Wednesday, 13 January 2010

Philadelphia Fed Business Conditions Index

Inquiring minds are looking at a series of graphs on the Business Conditions Index as determined by the Philadelphia Fed.
The Aruoba-Diebold-Scotti business conditions index is designed to track real business conditions at high frequency. Its underlying economic indicators (weekly initial jobless claims; monthly payroll employment, industrial production, personal income less transfer payments, manufacturing and trade sales; and quarterly real GDP).
Business Conditions 1960-03-01 Thru 2010-01-02



Click on any chart for a sharper image.

Ignoring brief spikes, sustained dips below -1 are consistent with an economy in recession.
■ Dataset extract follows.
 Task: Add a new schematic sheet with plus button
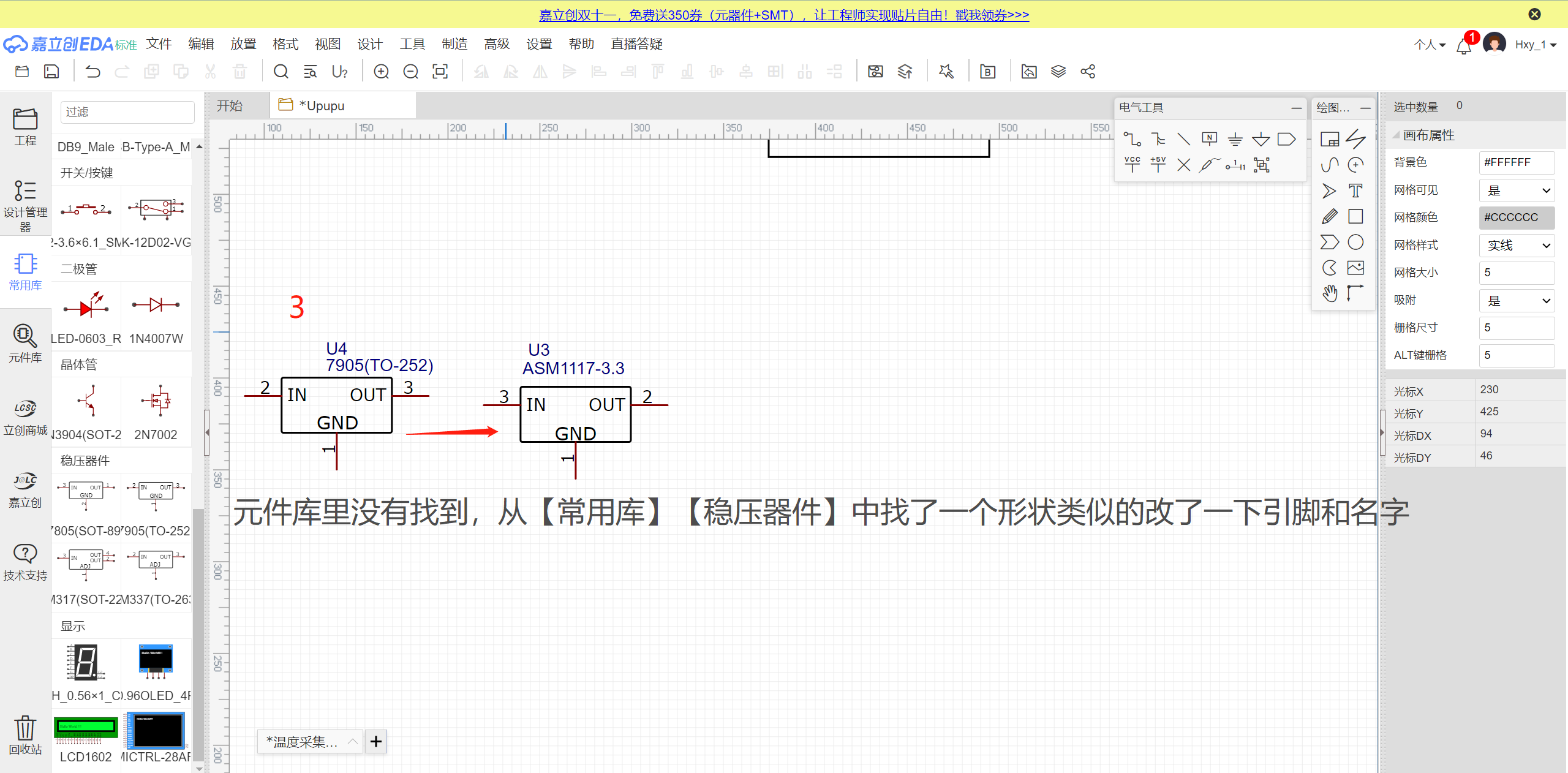tap(375, 742)
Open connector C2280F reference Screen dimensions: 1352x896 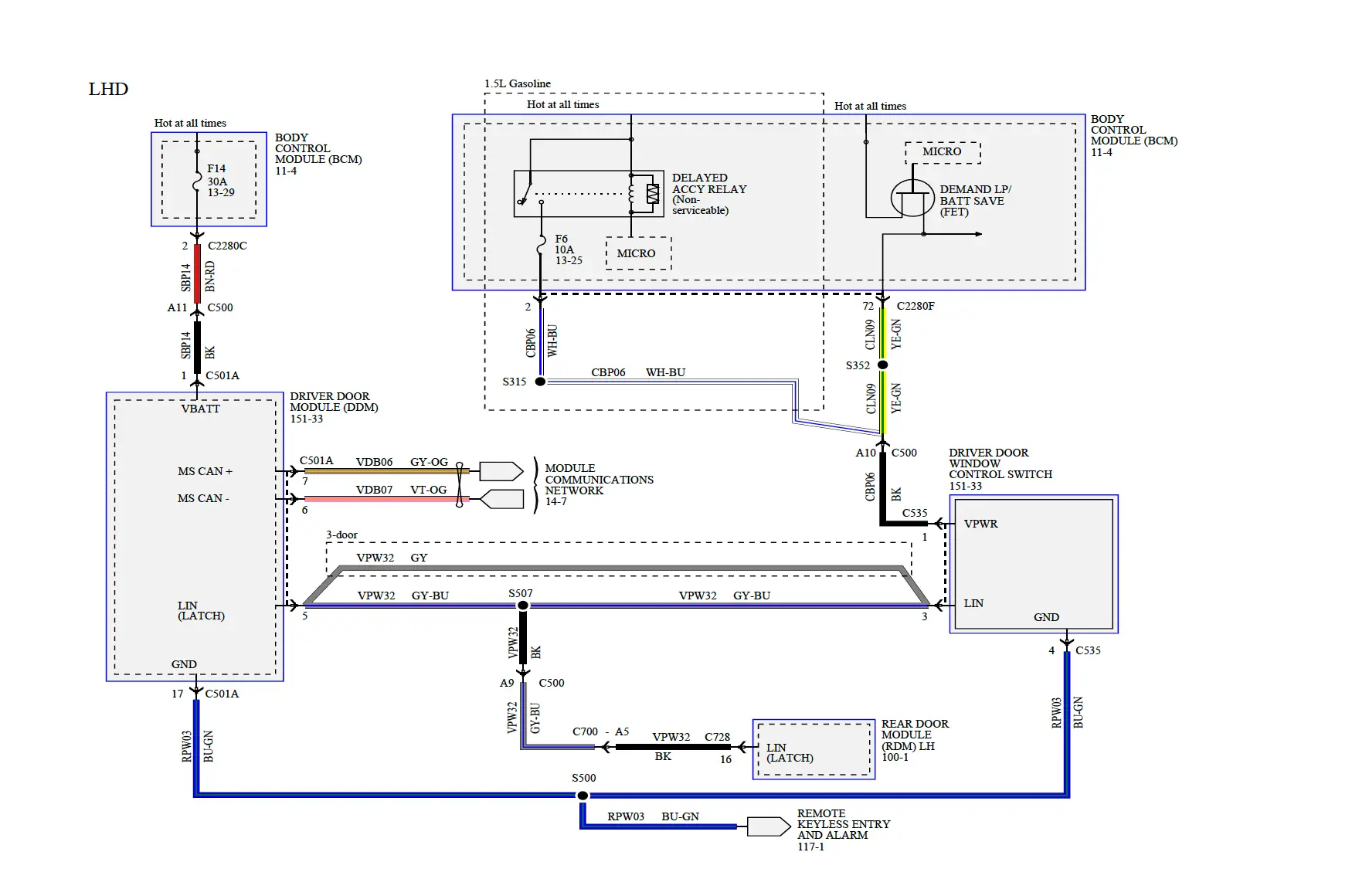click(x=915, y=306)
Here is a closer look of the Business Conditions Index since 2000.



Business Conditions Data



Note: We construct the ADS Index using the latest data available as of January 8, 2010. All indicators except for Initial Claims are in annualized growth rates. We plot the negative of Initial Claims shown on the right scale.

Manufacturing and trade sales, personal income, and industrial production are positive, while payroll employment is negative.

My friend "BC" writes ...
The index is back to the Jan. '08 level when the price of oil had nearly doubled yoy, as today, with real GDP growing at 2-2.5% yoy and decelerating into recession. The 50 DMA has again crossed back below the 200 DMA on the last day of '09, without the 200 DMA ever crossing up through zero.

In Jan. '08, CPI was accelerating above 4% yoy (probably 3% now).

The SPX had just begun to turn negative yoy (+25% today).

The ECRI WLI was in the 130s (as today) but by then the growth rate was negative (+24% today) and "forecasting" recession (after it had already started).

One cannot conclude that the Philly Index is suggesting a double dip here, but it bears watching to see if the index drops from the -0.45 level to -1.0 or lower in the weeks ahead. Easy yoy comparisons abound for most economic data series going into Q1.